[TRY IT] In the records below, find each line with "agent" and copy it.

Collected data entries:
--- START ---
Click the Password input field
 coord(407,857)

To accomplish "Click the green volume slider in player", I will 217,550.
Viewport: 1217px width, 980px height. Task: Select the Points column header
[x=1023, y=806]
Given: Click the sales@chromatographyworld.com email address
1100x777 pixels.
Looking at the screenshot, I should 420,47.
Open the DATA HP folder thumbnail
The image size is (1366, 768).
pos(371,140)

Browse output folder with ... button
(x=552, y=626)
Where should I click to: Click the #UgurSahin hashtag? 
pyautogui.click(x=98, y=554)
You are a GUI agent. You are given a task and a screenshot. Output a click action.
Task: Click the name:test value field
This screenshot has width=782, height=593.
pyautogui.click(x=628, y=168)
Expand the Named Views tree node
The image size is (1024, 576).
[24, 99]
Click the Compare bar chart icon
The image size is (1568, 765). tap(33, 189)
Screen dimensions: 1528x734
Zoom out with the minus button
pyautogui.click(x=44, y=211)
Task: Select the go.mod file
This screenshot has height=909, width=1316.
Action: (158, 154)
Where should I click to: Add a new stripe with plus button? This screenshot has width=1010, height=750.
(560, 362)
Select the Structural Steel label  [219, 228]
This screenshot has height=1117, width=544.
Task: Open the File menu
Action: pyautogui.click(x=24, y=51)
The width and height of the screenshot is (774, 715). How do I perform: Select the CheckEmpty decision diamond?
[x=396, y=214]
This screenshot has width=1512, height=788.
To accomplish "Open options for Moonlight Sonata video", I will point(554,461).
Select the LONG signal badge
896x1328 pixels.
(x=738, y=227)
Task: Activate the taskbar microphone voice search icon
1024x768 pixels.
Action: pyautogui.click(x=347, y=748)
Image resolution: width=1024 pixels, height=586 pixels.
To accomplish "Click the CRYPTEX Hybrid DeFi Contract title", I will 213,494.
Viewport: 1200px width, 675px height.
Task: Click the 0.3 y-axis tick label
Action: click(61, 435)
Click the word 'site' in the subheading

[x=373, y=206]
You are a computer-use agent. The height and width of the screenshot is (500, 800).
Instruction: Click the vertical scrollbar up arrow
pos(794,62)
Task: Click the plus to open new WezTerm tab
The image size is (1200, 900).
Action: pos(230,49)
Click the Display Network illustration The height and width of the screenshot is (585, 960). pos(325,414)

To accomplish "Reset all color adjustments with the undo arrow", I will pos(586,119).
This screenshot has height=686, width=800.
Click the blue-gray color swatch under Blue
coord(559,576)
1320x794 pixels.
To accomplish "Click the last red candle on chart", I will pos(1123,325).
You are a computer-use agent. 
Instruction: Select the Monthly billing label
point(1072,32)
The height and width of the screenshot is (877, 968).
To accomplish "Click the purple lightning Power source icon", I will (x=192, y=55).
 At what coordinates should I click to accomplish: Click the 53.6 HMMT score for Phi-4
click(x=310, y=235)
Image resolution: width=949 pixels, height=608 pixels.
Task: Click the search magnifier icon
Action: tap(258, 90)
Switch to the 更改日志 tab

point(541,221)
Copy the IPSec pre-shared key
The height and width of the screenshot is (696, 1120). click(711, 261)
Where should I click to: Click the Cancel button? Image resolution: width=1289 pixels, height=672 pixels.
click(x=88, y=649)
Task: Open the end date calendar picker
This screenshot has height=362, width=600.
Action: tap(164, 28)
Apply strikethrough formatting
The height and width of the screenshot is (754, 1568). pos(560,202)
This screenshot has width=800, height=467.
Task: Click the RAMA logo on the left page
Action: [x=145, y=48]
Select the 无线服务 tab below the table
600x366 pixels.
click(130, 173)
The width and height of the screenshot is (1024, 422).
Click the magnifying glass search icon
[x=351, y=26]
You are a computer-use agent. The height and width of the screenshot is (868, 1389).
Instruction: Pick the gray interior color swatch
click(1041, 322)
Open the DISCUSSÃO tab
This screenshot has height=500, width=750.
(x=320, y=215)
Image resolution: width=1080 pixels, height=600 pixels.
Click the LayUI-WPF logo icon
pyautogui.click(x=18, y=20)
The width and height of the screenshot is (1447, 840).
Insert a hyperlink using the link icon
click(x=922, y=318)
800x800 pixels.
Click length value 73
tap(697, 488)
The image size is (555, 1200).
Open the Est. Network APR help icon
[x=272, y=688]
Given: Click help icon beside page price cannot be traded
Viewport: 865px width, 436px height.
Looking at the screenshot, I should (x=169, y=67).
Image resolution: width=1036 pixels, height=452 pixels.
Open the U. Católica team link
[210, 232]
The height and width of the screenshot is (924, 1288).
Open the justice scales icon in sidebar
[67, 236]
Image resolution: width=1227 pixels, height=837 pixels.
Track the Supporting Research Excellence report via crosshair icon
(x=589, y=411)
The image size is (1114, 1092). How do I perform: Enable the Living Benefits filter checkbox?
--- END ---
[PROBLEM SOLUTION]
You are a GUI agent. You are given a task and a screenshot. Output a click action.
You are a computer-use agent. The height and width of the screenshot is (500, 800).
You are a computer-use agent. 
You are a computer-use agent. The height and width of the screenshot is (868, 1389).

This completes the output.